___ Excerpted records ___

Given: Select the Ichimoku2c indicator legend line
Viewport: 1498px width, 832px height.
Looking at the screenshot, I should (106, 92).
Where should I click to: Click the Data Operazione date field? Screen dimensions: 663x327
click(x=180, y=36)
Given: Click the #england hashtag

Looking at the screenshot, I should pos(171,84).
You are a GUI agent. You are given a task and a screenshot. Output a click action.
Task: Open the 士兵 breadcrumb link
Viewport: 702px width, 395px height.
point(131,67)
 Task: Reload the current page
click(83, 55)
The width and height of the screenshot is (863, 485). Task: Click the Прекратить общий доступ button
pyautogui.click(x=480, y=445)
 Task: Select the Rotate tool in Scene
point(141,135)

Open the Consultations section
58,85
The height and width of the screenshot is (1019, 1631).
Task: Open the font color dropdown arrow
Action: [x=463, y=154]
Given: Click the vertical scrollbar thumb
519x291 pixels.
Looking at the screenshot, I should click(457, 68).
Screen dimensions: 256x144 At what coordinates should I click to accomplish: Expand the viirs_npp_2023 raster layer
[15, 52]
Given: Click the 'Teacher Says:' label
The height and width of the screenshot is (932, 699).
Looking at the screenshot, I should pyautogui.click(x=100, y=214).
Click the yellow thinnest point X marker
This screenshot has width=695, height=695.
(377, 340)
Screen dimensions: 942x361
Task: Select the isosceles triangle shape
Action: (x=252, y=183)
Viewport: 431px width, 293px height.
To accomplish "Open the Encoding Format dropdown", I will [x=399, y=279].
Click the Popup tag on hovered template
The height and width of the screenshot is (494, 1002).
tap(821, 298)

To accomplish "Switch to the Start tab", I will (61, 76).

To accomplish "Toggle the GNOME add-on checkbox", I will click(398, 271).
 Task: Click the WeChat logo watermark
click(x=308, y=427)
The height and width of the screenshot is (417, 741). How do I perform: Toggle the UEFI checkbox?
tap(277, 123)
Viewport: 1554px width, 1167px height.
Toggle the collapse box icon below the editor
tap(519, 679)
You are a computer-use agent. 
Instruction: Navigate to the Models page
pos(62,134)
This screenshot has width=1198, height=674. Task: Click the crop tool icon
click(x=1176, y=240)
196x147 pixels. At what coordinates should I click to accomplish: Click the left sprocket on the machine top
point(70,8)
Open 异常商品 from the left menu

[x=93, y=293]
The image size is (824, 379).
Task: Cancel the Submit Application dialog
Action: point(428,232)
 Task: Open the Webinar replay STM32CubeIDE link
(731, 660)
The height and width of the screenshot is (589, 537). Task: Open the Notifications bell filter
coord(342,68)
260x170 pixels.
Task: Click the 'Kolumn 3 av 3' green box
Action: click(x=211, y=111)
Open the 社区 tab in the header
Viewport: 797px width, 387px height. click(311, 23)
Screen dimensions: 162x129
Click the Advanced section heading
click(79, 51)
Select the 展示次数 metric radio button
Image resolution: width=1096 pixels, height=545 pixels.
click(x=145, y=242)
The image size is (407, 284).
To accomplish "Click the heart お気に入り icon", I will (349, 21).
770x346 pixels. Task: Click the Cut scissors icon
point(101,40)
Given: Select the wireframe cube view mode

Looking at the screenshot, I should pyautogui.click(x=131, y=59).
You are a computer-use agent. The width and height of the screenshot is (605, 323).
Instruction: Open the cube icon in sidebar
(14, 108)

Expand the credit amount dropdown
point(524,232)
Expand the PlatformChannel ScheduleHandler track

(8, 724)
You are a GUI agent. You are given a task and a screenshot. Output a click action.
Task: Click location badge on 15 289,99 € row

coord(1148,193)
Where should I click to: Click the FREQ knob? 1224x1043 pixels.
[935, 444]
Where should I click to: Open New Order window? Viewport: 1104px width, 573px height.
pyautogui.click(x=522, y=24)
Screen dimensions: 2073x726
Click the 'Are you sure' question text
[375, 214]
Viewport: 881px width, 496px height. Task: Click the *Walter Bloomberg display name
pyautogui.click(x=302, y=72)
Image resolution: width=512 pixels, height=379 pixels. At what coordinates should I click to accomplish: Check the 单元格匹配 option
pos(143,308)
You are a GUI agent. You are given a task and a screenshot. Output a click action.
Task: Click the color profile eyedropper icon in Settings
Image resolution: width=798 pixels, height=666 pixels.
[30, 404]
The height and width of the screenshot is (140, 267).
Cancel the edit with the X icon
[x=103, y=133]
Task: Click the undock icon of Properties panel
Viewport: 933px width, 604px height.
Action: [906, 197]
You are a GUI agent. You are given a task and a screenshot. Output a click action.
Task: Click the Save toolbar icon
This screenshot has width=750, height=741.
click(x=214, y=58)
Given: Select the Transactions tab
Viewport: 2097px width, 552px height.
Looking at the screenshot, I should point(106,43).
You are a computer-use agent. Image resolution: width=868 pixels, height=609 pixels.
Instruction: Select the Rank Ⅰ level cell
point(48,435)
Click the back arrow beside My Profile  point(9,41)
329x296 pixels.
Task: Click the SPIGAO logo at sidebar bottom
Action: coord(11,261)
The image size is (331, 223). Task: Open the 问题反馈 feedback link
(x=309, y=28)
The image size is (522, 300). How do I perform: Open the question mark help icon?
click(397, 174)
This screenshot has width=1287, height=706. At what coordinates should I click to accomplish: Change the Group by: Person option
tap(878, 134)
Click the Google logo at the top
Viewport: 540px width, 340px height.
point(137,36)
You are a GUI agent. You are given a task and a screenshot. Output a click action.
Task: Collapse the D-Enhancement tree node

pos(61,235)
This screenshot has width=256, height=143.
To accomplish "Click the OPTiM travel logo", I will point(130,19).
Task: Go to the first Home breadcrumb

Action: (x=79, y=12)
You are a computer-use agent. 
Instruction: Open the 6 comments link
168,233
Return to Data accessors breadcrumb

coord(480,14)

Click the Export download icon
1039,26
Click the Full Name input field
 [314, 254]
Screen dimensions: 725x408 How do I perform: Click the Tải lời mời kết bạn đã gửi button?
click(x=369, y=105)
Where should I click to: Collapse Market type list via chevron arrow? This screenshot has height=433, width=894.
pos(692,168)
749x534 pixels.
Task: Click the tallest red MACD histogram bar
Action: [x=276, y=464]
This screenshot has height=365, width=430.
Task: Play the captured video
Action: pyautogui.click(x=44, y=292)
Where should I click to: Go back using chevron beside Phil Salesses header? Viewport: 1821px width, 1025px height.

___

Written instruction | Rewrite the rows from the line with "The image size is (331, 223)." up to and including the line with "I will point(130,19).", keeping each request unchanged but multiplying every coordinate in the answers by 1.7 and rounding to the nearest whole number, with halves rounded up. Reproduce only those rows.

Worked answer |
The image size is (331, 223). Task: Open the 问题反馈 feedback link
(x=525, y=48)
The image size is (522, 300). How do I perform: Open the question mark help icon?
click(675, 296)
This screenshot has width=1287, height=706. At what coordinates should I click to accomplish: Change the Group by: Person option
tap(1493, 228)
Click the Google logo at the top
Viewport: 540px width, 340px height.
point(233,61)
You are a GUI agent. You are given a task and a screenshot. Output a click action.
Task: Collapse the D-Enhancement tree node

pos(104,400)
This screenshot has width=256, height=143.
To accomplish "Click the OPTiM travel logo", I will point(221,32).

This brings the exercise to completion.